THE PROBLEM: Write out the stretch of lines below that begins at the line with "[Search for:] (194, 420)" and ends at the line with "[author-photo] (62, 1940)", including both, exactly as given and nothing more.

--- DATA TO USE Enclosed Below ---

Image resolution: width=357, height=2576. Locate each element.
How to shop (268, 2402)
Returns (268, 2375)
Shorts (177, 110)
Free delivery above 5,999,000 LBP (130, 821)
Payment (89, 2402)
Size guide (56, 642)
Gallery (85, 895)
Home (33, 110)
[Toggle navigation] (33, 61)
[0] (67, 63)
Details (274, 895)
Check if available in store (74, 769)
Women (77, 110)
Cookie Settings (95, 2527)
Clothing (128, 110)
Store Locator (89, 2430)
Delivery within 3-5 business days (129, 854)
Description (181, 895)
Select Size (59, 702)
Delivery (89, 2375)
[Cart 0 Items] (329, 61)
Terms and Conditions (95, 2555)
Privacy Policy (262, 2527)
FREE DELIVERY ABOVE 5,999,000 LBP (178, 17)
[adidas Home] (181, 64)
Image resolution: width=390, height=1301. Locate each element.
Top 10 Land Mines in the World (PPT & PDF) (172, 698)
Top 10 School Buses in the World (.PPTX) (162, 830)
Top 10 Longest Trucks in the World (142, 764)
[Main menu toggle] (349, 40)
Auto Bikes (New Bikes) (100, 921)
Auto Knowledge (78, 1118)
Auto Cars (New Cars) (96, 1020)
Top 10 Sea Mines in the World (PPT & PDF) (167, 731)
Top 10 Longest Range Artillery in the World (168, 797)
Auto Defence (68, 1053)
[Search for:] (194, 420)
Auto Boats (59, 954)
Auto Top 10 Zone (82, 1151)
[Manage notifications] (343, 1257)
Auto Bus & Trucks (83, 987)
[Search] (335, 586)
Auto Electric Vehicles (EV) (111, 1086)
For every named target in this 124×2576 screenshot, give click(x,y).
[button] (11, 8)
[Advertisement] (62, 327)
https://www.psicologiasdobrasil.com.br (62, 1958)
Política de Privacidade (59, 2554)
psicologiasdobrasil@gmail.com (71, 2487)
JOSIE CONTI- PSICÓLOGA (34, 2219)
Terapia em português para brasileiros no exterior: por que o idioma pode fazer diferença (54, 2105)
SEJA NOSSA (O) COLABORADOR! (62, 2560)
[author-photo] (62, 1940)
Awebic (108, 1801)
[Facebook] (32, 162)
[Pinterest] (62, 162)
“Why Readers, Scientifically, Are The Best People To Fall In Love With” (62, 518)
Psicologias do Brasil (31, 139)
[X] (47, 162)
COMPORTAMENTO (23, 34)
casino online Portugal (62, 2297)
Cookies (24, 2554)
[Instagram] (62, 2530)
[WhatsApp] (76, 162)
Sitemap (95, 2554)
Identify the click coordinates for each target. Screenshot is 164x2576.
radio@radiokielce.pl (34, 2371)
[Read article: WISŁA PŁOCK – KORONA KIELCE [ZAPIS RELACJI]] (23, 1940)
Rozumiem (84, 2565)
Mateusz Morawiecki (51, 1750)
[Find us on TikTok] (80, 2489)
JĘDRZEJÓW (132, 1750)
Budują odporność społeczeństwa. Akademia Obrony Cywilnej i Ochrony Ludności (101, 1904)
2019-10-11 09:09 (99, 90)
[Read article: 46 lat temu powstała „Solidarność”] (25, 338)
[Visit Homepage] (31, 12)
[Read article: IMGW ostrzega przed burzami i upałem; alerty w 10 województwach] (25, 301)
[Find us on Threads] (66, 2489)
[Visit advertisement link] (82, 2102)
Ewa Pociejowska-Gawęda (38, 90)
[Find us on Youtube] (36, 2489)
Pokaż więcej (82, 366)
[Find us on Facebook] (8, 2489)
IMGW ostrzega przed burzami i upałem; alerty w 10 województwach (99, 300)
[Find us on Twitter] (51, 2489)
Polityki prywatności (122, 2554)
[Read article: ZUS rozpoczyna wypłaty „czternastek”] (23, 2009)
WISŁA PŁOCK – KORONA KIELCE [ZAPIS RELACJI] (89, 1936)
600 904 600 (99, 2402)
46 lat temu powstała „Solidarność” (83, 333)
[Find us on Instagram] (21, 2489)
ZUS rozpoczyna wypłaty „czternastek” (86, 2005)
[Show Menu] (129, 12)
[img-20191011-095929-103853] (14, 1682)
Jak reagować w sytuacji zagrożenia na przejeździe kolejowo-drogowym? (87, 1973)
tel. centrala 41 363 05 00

--- End of Enclosed DATA TO USE ---

ANSWER TO THIS EXERCISE:
[Search for:] (194, 420)
Auto Boats (59, 954)
Auto Top 10 Zone (82, 1151)
[Manage notifications] (343, 1257)
Auto Bus & Trucks (83, 987)
[Search] (335, 586)
Auto Electric Vehicles (EV) (111, 1086)
For every named target in this 124×2576 screenshot, give click(x,y).
[button] (11, 8)
[Advertisement] (62, 327)
https://www.psicologiasdobrasil.com.br (62, 1958)
Política de Privacidade (59, 2554)
psicologiasdobrasil@gmail.com (71, 2487)
JOSIE CONTI- PSICÓLOGA (34, 2219)
Terapia em português para brasileiros no exterior: por que o idioma pode fazer diferença (54, 2105)
SEJA NOSSA (O) COLABORADOR! (62, 2560)
[author-photo] (62, 1940)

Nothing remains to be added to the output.